Roadmap Note (Actor-Level Metrics): A comprehensive metrics roadmap is under active development to support both system operators and workload analysis. Planned OpenTelemetry instrumentation focuses on control plane latency, state snapshot performance, fleet utilization density, and enriching metrics with standardized actor labels for seamless aggregation across pod transitions.
Distributed tracing tracks the end-to-end flow of requests as they pass through the Agent Substrate gateway, router, worker pods, and external services.
Currently, Agent Substrate supports on-demand request tracing. When initiated by a client (e.g., via the --trace flag), Agent Substrate leverages OpenTelemetry (OTel) for context propagation across the call stack.

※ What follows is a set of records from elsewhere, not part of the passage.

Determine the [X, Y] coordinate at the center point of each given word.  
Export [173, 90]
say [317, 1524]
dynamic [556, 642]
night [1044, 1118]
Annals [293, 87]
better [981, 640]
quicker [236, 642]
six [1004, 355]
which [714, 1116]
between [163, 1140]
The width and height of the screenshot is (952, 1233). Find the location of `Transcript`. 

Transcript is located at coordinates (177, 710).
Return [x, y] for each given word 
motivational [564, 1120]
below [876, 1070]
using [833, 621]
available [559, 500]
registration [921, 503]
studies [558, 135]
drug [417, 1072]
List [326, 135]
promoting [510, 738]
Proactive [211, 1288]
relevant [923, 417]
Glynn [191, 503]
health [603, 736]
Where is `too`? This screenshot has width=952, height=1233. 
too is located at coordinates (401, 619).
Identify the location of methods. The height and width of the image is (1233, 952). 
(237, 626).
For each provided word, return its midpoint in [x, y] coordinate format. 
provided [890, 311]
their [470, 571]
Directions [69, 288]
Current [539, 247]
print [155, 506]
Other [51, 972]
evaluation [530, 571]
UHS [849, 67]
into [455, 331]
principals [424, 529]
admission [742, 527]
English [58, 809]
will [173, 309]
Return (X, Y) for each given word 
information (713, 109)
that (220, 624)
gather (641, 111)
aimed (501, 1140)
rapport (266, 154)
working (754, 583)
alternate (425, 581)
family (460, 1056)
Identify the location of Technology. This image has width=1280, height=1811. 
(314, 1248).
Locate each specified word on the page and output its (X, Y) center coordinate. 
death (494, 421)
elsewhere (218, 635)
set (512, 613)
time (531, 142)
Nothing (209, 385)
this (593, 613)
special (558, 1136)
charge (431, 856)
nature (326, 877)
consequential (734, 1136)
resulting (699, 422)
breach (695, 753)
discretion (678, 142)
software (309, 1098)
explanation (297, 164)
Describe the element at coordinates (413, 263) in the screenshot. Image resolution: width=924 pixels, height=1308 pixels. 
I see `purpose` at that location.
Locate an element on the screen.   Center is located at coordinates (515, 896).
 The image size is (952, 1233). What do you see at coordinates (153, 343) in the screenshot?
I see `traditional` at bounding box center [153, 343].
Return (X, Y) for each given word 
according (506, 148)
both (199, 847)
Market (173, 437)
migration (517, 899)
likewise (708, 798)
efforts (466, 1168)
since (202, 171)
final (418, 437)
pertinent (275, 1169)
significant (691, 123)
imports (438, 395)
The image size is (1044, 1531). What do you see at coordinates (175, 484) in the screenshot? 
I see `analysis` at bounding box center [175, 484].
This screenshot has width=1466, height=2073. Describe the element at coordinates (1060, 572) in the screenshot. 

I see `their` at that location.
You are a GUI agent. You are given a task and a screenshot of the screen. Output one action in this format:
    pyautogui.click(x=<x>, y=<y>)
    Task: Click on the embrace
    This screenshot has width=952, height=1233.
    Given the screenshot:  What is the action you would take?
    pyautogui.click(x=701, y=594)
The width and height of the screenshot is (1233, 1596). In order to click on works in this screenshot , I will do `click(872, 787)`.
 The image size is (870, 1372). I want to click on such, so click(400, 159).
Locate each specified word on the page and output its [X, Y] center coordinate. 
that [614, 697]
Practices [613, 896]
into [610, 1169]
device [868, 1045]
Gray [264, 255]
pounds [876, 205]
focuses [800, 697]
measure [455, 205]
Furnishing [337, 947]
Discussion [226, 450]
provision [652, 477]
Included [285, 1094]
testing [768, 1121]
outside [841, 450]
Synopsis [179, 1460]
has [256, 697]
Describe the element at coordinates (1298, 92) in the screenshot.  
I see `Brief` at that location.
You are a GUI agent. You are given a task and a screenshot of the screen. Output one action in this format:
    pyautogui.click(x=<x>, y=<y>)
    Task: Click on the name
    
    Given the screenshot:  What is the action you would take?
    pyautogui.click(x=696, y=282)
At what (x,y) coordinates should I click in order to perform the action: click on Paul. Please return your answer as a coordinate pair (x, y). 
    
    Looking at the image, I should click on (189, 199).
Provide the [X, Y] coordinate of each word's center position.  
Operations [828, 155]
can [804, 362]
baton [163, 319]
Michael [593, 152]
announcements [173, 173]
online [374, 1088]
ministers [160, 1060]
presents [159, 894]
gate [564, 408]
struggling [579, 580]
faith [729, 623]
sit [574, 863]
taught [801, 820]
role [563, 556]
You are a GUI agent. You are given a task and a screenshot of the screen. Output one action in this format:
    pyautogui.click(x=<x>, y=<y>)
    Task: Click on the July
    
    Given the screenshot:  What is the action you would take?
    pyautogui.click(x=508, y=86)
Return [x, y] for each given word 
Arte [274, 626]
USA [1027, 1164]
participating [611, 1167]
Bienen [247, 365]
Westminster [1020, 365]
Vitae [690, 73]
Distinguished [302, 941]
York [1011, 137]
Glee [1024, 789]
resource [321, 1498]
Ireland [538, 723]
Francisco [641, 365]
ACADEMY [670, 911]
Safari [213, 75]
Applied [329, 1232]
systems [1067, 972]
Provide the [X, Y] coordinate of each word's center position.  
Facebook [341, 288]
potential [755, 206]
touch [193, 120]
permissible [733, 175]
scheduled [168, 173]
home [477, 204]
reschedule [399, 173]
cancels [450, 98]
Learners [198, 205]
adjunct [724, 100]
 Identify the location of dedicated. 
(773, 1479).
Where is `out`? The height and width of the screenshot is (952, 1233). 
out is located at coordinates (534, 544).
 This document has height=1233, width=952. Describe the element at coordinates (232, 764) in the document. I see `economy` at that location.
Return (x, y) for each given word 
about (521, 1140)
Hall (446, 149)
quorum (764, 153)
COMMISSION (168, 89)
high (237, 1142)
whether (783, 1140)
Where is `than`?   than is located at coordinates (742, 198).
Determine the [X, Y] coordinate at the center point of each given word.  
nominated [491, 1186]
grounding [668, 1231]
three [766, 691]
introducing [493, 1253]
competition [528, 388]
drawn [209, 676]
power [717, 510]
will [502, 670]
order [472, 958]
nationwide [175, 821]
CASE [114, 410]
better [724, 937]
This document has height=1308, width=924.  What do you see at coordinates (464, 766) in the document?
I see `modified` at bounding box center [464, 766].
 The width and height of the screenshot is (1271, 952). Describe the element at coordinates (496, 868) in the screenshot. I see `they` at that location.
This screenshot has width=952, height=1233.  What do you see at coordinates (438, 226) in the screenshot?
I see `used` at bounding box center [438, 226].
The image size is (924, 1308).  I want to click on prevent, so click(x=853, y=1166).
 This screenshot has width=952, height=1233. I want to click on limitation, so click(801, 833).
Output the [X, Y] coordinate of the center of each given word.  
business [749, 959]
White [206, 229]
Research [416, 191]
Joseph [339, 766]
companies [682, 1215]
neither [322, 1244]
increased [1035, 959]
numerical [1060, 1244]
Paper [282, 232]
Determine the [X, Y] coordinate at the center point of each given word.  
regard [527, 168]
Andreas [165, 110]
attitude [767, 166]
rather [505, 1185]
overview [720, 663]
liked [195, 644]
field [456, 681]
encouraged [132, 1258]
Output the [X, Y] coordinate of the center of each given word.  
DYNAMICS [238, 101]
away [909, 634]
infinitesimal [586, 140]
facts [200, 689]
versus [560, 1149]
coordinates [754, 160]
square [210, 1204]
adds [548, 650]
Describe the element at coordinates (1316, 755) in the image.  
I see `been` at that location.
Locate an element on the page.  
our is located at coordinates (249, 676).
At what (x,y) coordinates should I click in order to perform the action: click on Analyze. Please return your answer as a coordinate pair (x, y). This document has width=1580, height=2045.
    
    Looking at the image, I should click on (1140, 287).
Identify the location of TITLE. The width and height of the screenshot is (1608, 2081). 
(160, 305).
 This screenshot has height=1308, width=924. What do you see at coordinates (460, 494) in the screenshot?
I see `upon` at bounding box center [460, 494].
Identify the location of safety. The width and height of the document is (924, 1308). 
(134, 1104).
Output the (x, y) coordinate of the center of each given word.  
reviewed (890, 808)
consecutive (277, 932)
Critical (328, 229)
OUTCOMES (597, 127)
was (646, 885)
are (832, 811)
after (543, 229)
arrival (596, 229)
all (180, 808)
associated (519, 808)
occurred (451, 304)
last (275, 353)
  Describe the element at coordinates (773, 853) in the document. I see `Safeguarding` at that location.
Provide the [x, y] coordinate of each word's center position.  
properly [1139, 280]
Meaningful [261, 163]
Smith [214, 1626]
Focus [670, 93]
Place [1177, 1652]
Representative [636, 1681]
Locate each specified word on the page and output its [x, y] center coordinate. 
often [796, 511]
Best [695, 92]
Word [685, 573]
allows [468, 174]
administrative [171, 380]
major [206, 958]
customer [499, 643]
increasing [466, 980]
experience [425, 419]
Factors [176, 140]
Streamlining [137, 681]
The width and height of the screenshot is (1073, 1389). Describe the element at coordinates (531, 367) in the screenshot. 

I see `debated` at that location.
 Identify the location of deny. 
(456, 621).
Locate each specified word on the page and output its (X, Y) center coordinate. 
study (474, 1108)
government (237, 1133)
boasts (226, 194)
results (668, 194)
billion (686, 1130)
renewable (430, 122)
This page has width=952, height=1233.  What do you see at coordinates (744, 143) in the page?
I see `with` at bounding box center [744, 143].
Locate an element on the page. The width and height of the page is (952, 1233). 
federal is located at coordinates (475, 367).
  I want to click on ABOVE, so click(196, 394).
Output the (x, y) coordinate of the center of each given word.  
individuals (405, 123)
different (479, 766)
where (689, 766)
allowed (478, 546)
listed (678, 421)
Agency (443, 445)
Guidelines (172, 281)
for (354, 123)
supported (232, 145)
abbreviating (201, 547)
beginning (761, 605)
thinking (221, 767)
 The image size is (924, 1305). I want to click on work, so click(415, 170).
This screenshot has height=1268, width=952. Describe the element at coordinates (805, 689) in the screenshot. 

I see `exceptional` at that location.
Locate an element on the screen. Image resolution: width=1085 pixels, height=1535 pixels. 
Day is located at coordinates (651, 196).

Each traced request generates a unique trace hash/ID, which you can use to inspect the detailed request lifecycle and span hierarchy inside Google Cloud Trace or Jaeger.
For local development inside a kind cluster, Agent Substrate automatically provisions a local OpenTelemetry Collector and Jaeger instance.
To visualize traces locally:
-
Expose the Jaeger query UI via port forwarding:
kubectl port-forward -n otel-system svc/jaeger 16686:16686
-
Open the Jaeger UI in your web browser: http://localhost:16686
-
Generate Traces: Run a CLI command or API call with the
--traceflag, e.g.:kubectl ate get actor --trace # or kubectl ate suspend actor <actor-id> --trace
-
Search and Inspect: Copy the printed Trace ID from the CLI output and paste it into the Jaeger search box (top right), or select
ateapiorateletunder the Service dropdown and click Find Traces to inspect detailed call stacks, DB transactions, state updates, and worker pod handoffs.
Developer Guide: For detailed instructions on configuring OpenTelemetry tracer providers, middleware, and exporters in your servers or clients, please refer to the Tracing Best Practices guide.